Local defense attorney Stuart Brown had a secret life before landing in the halls of Hamilton County’s criminal courts.

At one time, Mr. Brown was an investment banker on Wall Street. He used to be a senior attorney for the Securities and Exchange Commission in Washington, D.C. Some years after that he owned 12 nursing homes in Florida. And then there was the time somewhere in between when he was the CEO of an oil and gas company.

Few can claim to have followed a more unconventional route to Chattanooga’s criminal defense world. But Mr. Brown, who got into the profession only in retirement, said the move has been rewarding, despite having long ago earned his reputation as businessman and corporate lawyer.
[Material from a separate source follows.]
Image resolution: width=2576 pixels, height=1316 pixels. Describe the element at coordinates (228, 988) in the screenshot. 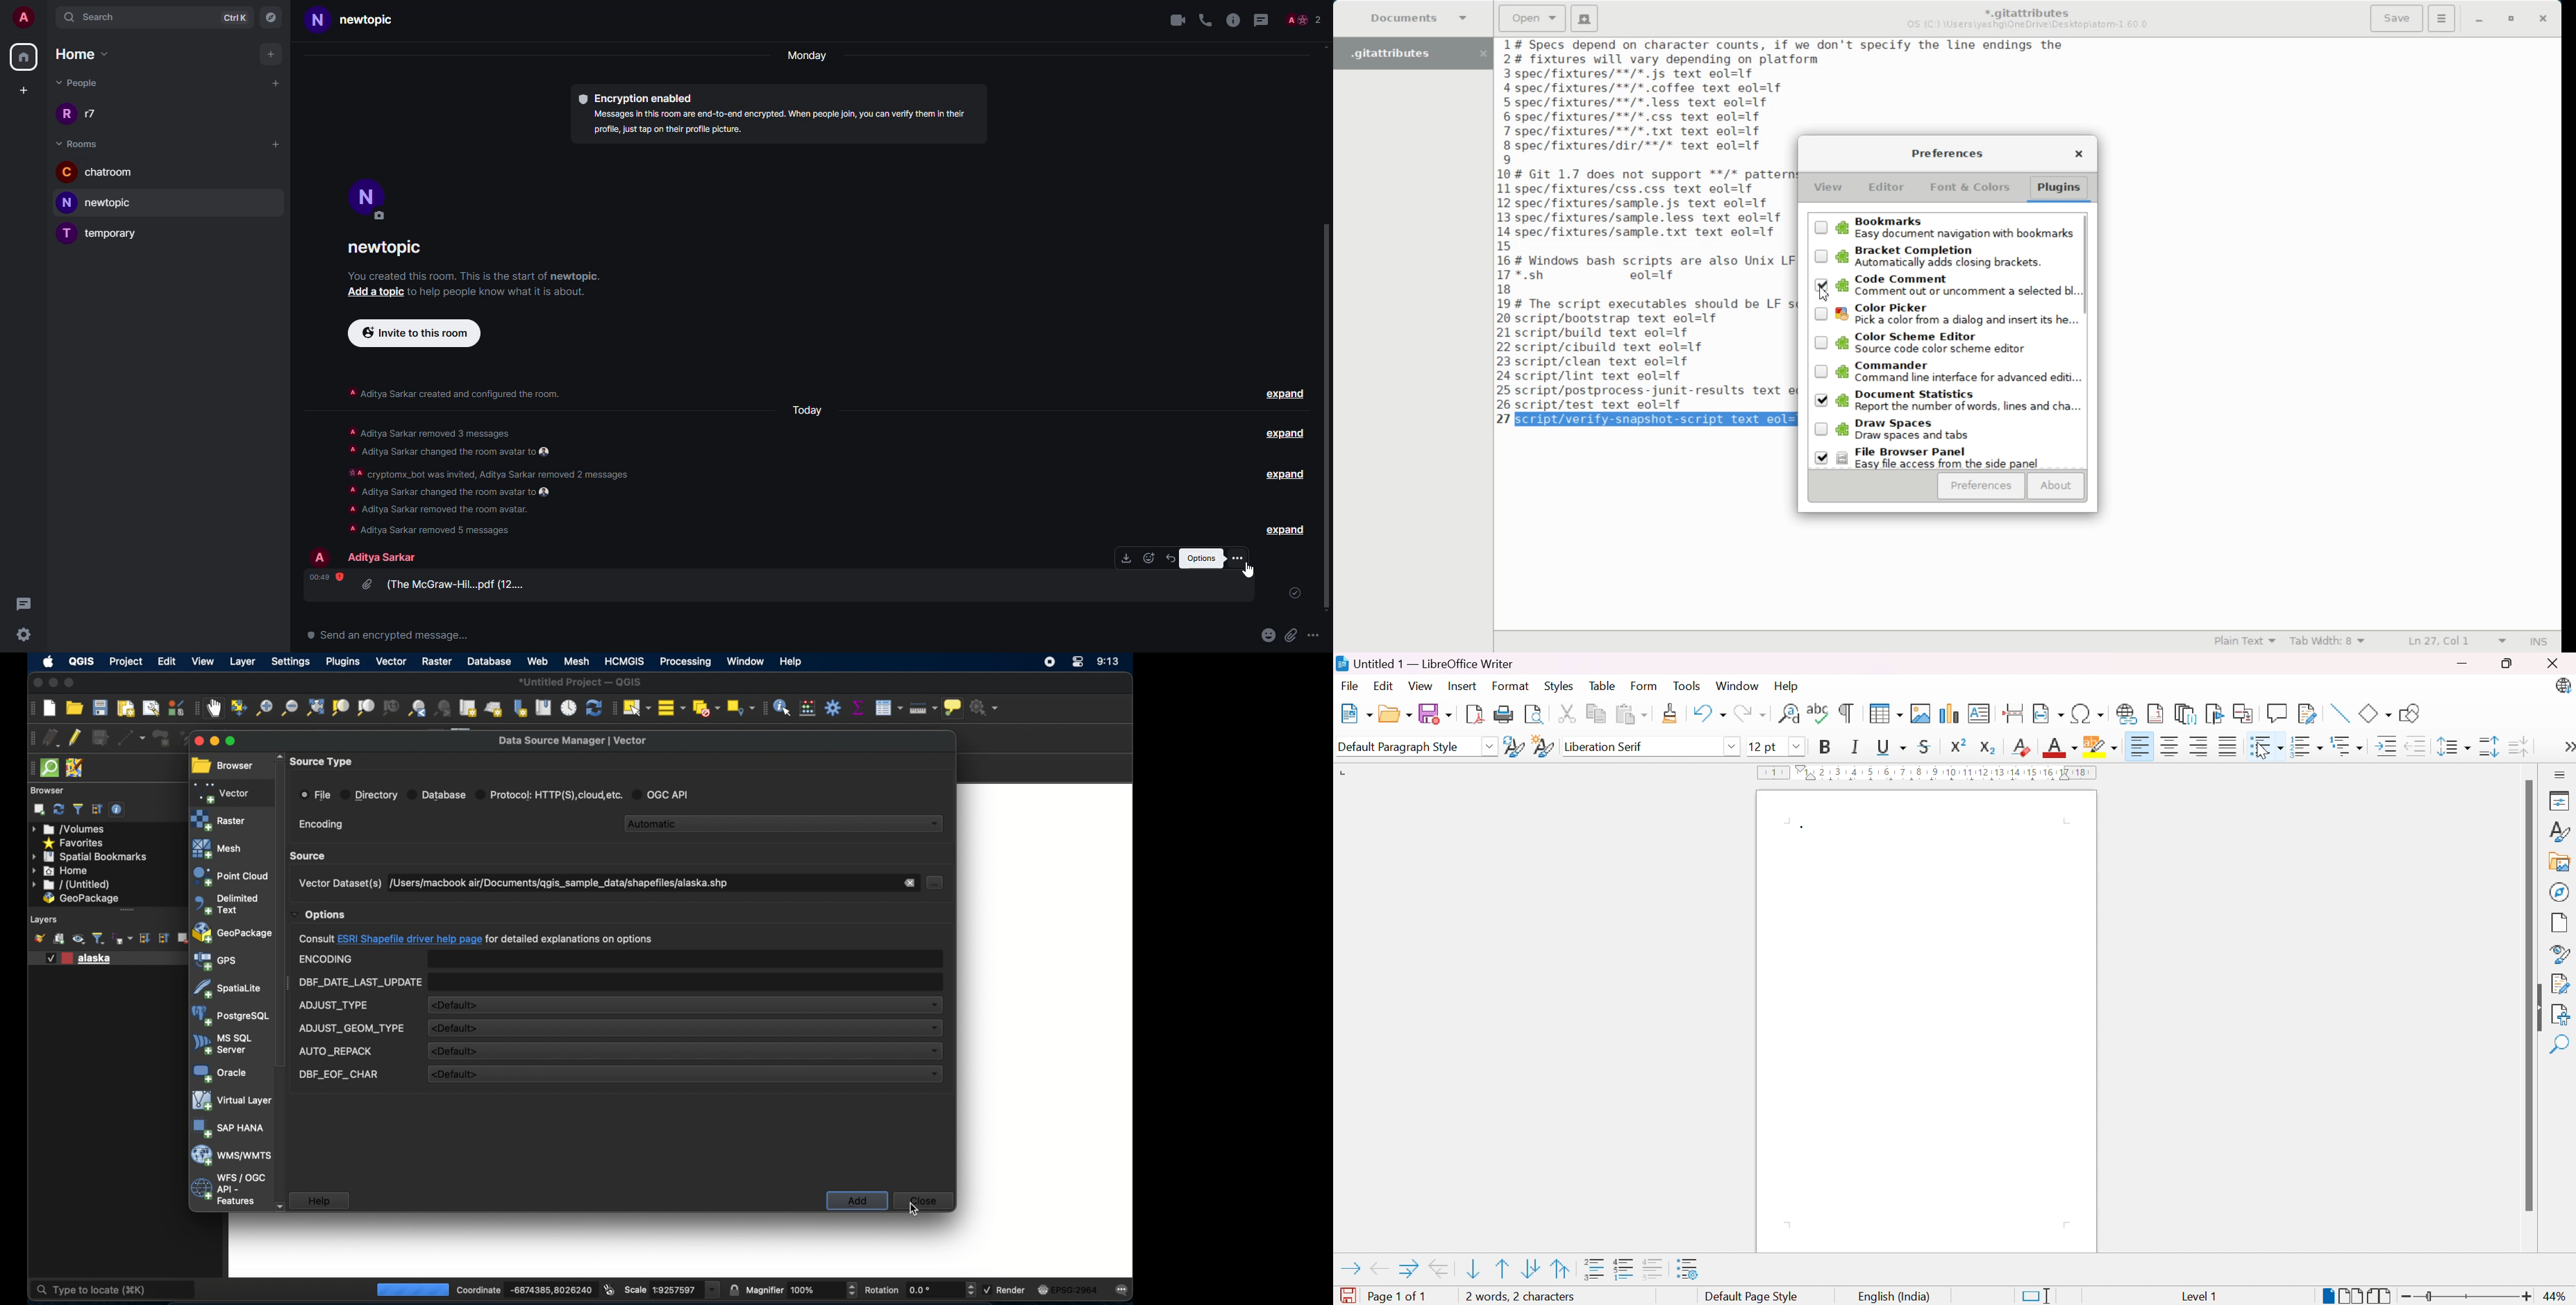

I see `spatiallite` at that location.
“This is my favorite job so far,” Mr. Brown recently said of his gig defending people charged with everything from DUI to robbery. “Most of the positions I had before this involved so much paper. This one involves people. And I like people better than I like paper.”

At 66, Mr. Brown walks with a determined gait, has an ample smile, and tends to start conversations in his native-Louisiana accent by declaring a person’s first name. The glass should never be half empty or half full, he says — it should just be bigger.
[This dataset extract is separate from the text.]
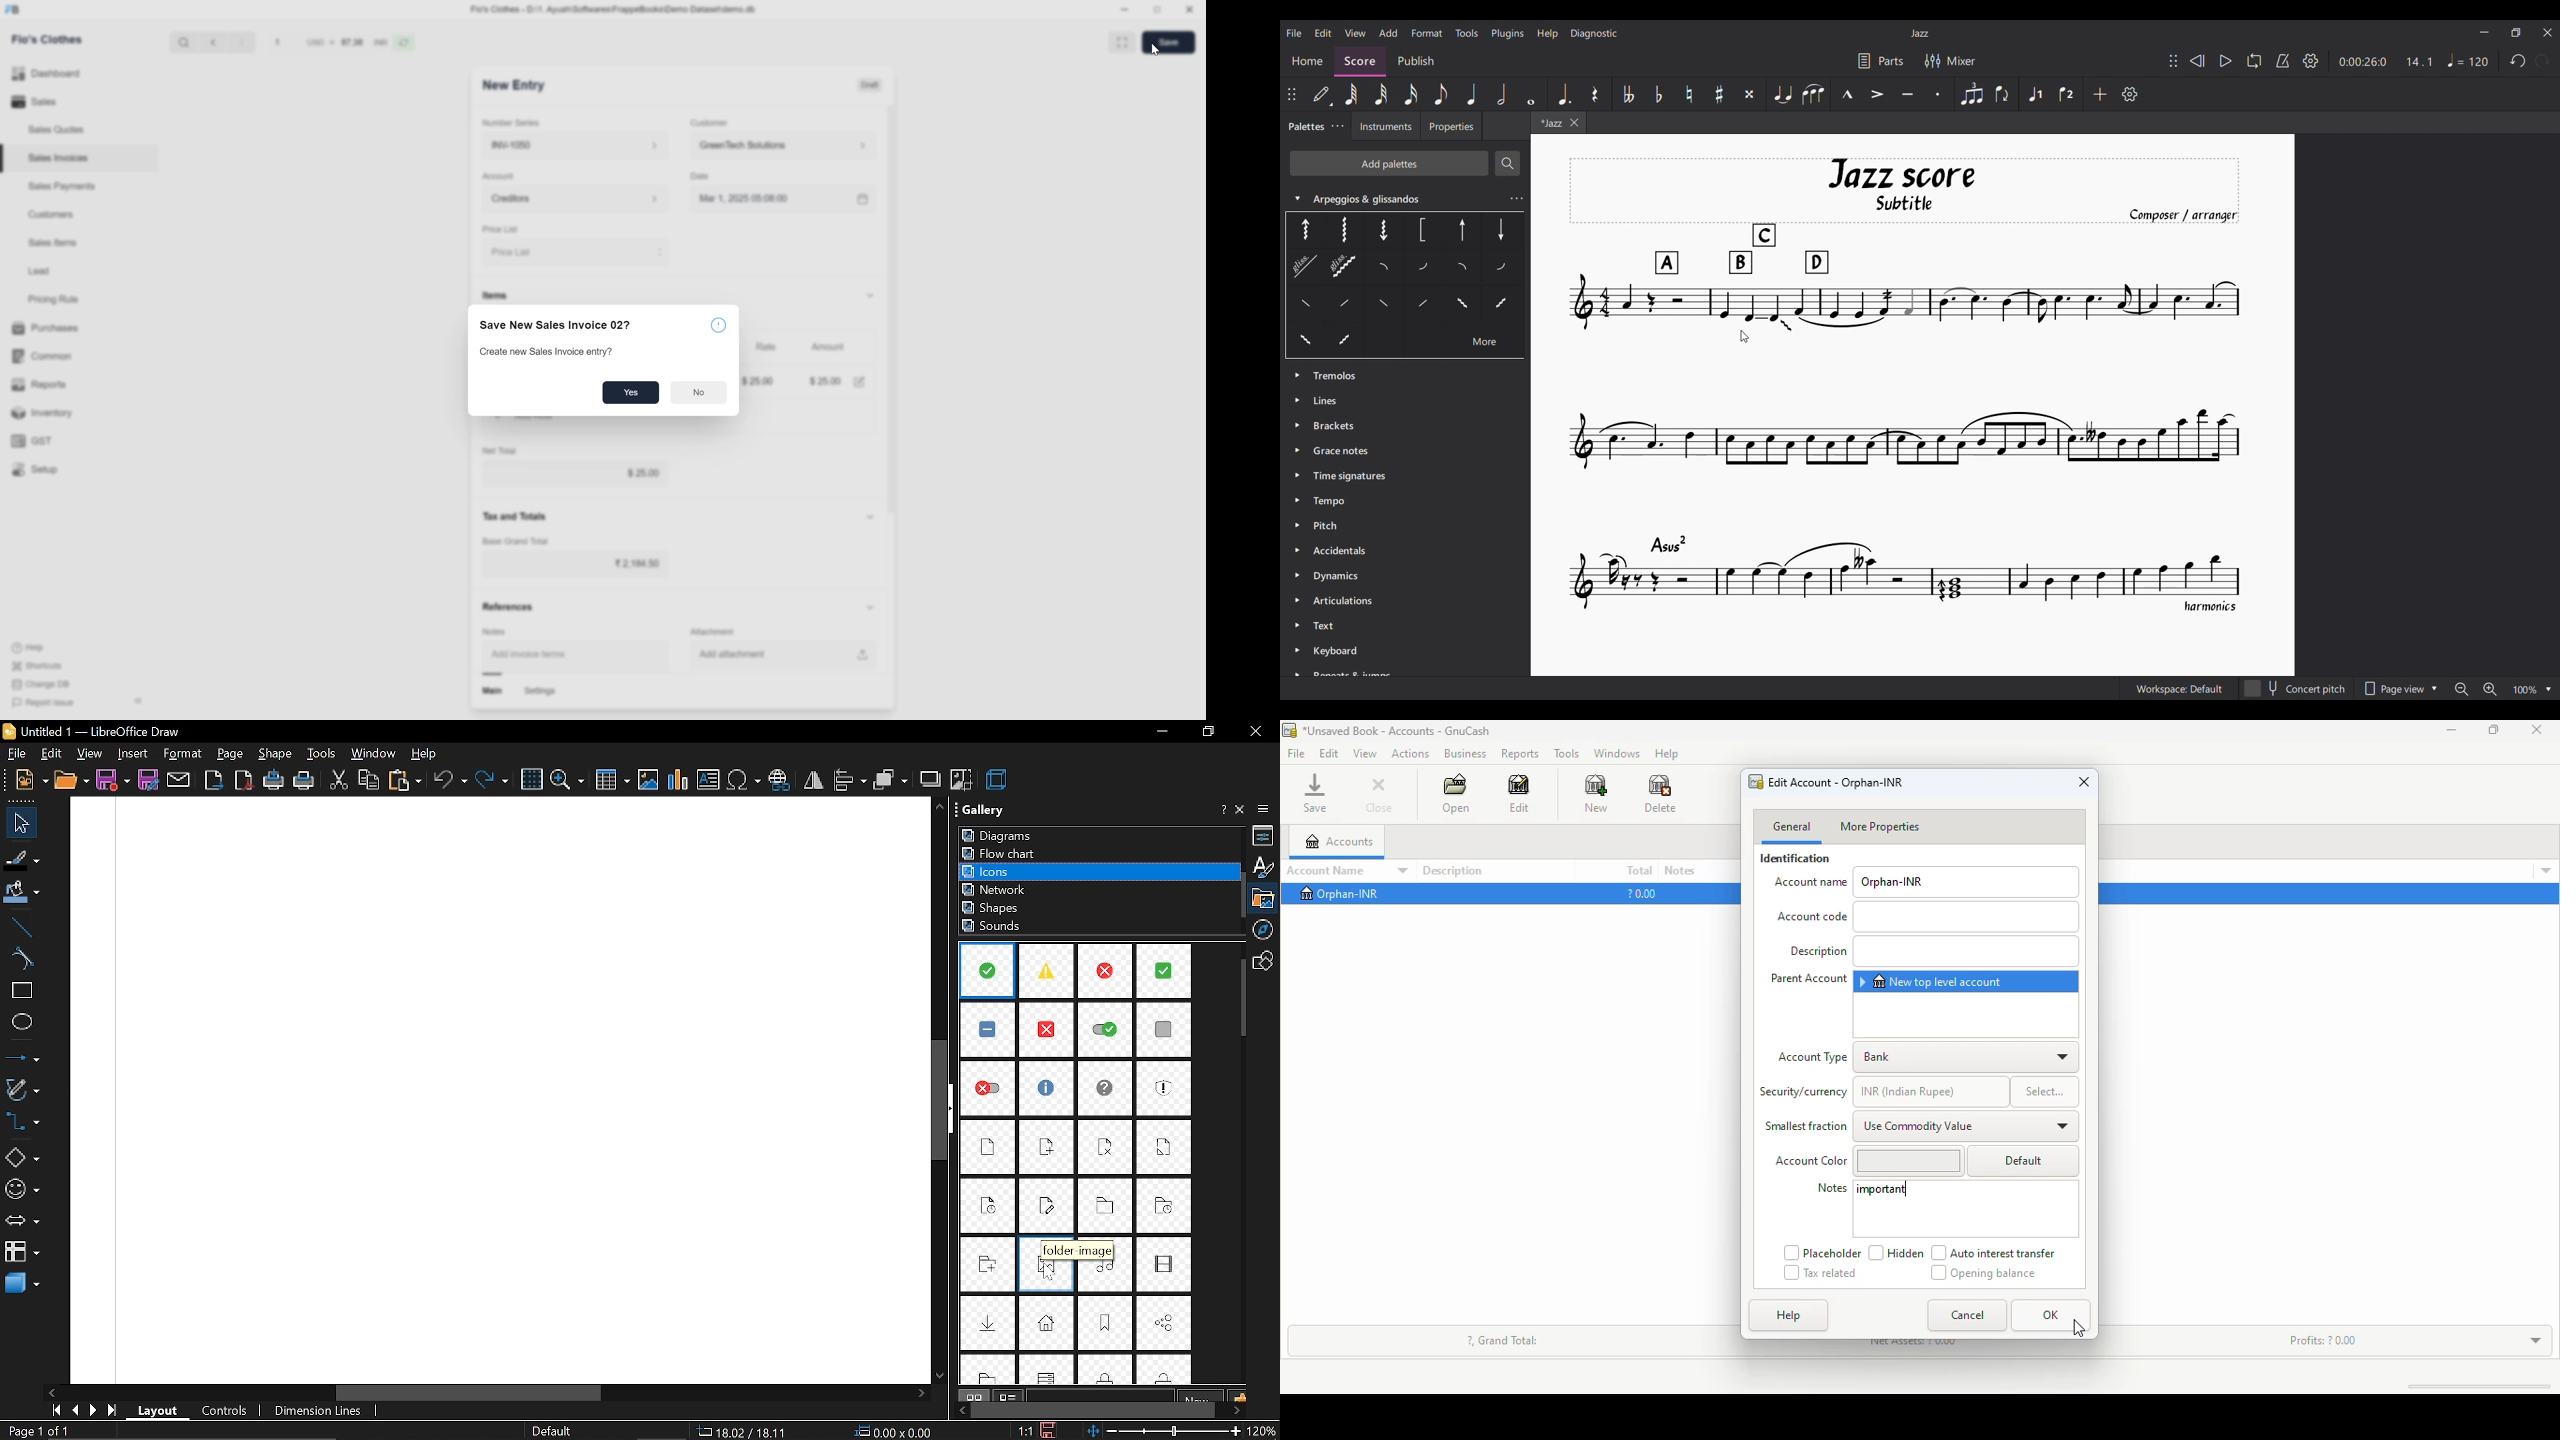  I want to click on confirmation icon, so click(721, 327).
What Mr. Brown has done is unusual, said veteran Chattanooga defense lawyer Mike Caputo, who noted how challenging it can be to attract clients in the criminal defense world.
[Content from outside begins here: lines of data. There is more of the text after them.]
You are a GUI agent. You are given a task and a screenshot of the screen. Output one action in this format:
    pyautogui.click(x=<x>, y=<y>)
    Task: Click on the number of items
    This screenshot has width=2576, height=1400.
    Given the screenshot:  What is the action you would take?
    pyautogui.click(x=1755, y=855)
“Most of the people at the (criminal) courthouse started in private practice or in the district attorney’s office. They’ve grown up (in this environment),” Mr. Caputo said. “Stuart is definitely interesting. He brings something different to the table.”

The least of it may be his undergraduate degree from Tulane University, his law degree from the University of Texas at Austin, an MBA from the University of California, Berkeley and a “master’s in taxation” from Georgetown University. Not one to go in unprepared, Mr. Brown took courses in trial preparation at Mercer University before beginning his practice here in 2000.

“He’s got more degrees than Carter’s got liver pills,” joked his high school friend and Chattanooga resident Earl Hereford. “It was evident early on that he had a lot of drive and determination.”

Mr. Brown said he didn’t know what to do after Berkeley, even though he already had a law degree. On advice from a mentor, he moved to New York to work on Wall Street on the bet that honing his business skills would make him an asset in the legal world.

“You can’t be a lawyer without having some common sense, some ability to negotiate a deal,” Mr. Brown said. “They don’t teach you that in law school.”

He soon would land at the Securities and Exchange Commission in the 1970s as a senior attorney, evaluating companies that wanted to go public.

As the CEO in the early ’80s of the small oil and gas company Clements Energy Inc., in Oklahoma, he decided to sell it off for $25 million “right before the bottom fell out of the oil industry.”

“People thought I was smart. I wasn’t smart. I was just lucky,” Mr. Brown said.

The move did, however, prove he could make good business decisions, which Mr. Brown said was instrumental in landing him another job in the early ’90s as vice president of the nursing home company Life Care Centers of America. When 12 nursing homes came up for sale in Florida that did not fit the company’s business model, he and a partner decided to go solo and buy them for $39 million, he said.

That was a risk, Mr. Brown said, because he already knew the nursing home business to be “high-volume nickel and dime.” He sold the nursing homes four years later for $42 million.

As a veteran investor in the current shaky financial crisis — and over the course of his hodge-podge career when he has, on occasion, hedged his bets and lost — Mr. Brown said the key to almost anything in life is being able to “recognize the down side” and “follow your gut.”

“When you go into an investment and think you’re going to make a lot of money, I hope you do,” he said with his trademark optimism. “You can also lose a lot.”